"Oh, you get eout! You don't want any coffee."
"Don't I, thin? I don't belave ye know any more about a railroad than I do meself. Come on, b'yes. He's been humbuggin' ye."
Rube Hollenhouser afterward stood up manfully for Dolf Zimmerman's reputation as a traveller, and all the cows in Prome Centre went to their pastures very early the next morning. That was Friday, and it was to be the last day of the mortal life of Squire Cudworth's big barn, and there were a good many older people, as well as very young ones, who were willing to hurry through their breakfasts, and walk over to see what the Squire was going to do about it. Everybody knew more or less about the quarrel between him and the railway company, and there was not a doubt in the minds of his fellow-citizens but what he had beaten the corporation in every point but the one of keeping his barn.
There he was, when Rube and Bun and little Jeff Gates, and a crowd of other boys and their brothers and sisters, and some of their fathers and mothers and aunts and uncles, began to swarm around and look at him.
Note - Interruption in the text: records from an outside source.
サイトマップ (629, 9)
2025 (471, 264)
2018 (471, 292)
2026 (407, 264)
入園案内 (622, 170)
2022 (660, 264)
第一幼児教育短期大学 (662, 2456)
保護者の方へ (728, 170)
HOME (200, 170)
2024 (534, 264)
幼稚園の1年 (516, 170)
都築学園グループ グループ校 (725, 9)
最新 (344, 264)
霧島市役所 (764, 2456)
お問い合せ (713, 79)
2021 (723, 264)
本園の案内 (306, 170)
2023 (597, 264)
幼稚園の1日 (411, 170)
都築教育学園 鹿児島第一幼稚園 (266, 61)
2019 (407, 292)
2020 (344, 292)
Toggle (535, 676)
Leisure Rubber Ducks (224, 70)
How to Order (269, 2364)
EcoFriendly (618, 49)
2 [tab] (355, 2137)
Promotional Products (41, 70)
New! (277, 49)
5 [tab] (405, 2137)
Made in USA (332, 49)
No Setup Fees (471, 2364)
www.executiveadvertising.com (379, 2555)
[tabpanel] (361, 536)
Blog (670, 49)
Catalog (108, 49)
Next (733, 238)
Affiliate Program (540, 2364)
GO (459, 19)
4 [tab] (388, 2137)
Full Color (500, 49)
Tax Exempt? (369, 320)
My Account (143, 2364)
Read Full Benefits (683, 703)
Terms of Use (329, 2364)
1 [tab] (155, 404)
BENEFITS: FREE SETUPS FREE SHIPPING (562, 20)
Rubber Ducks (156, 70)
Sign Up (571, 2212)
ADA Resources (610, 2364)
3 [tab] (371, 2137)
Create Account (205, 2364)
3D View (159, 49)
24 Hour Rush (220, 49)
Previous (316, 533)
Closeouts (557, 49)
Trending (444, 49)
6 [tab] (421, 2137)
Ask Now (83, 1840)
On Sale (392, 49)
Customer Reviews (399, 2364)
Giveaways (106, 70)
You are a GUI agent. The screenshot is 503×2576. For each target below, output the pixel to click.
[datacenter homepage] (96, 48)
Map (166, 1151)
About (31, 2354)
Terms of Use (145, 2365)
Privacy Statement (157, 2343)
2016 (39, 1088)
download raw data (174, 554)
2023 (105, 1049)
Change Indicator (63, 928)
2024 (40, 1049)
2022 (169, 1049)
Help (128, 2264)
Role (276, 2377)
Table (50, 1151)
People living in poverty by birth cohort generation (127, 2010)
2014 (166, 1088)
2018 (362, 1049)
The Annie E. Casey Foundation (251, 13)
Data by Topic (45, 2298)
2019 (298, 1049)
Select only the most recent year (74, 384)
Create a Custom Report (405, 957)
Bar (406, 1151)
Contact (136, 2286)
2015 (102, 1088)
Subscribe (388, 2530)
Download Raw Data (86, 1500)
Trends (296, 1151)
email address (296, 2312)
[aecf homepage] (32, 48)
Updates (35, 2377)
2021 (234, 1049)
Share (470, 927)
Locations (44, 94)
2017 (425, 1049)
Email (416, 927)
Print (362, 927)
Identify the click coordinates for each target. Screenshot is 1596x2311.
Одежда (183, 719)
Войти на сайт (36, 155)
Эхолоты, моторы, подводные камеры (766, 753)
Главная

There was the Squire, indeed, and his face was redder than ever, and Bun Gates remarked,
"I say, Rube, how he does jingle!"
"Yes, but haven't they made that railroad jingle? They've nailed down the rails 'most up to the stable-door on each side. If an engine should come now, it could run its nose against the barn."
"They've got to do it, Rube. They've got to smash it right through."
"I say, Bun, the stable's full of men. They're working at something. Hear 'em hammer?"
"There's another lot around outside. See 'em?"
"Hear 'em in the barn! Wonder 'f they'd let us in."